> [EXERCISE DETAILS]: In the abstract on broadband in-line terahertz 2D imaging, what crystal generates the waveforms of the THz pulses?

Segment Start: SELECTED EXTRACT

Broadband in-line terahertz 2D imaging: comparative study with time-of-flight, cross-correlation, and Fourier transform data processing

摘要

A pulsed broadband (from 0.1 to 1.5 THz), in-line, terahertz (THz) time domain electro-optical sampling is applied for the visualization of phase objects by using a large-aperture electro-optical crystal (ZnTe, 1 cm x 1 cm). The waveforms of the THz pulses are generated in a lithium niobate (LiNbO3) crystal pumped by femtosecond pulses with a tilted amplitude front, and measured by a 2D THz imaging system. This system images the object under study in the THz range via a polytetrafluoroethylene (PTFE) lens in the 2f - 2f geometry onto a ZnTe crystal and then images the crystal surface on a CMOScamera using electro-optical sampling. Reconstruction of the image in such a scheme is implemented by processing the received 3D spatial-temporal distributions of the THz field in three different ways: (i) by detecting the displacement of the maximum peak position of the THz pulse due to a phase delay in the object under study; (ii) by using a cross-correlation function analysis; and (iii) by a Fourier transformation of a THz waveform and subsequent extraction of the phase difference at each THz frequency. Images of transparent PTFE objects were obtained. Main features of the resulting imaging system are discussed. (C) 2018 Optical Society of America.

Segment End: SELECTED EXTRACT
Segment Start: DATA

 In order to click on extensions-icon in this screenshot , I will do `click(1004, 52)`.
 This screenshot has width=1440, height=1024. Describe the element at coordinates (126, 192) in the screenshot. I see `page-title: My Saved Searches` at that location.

Segment End: DATA

> [ANSWER BELOW]: A lithium niobate (LiNbO3) crystal pumped by femtosecond pulses with a tilted amplitude front.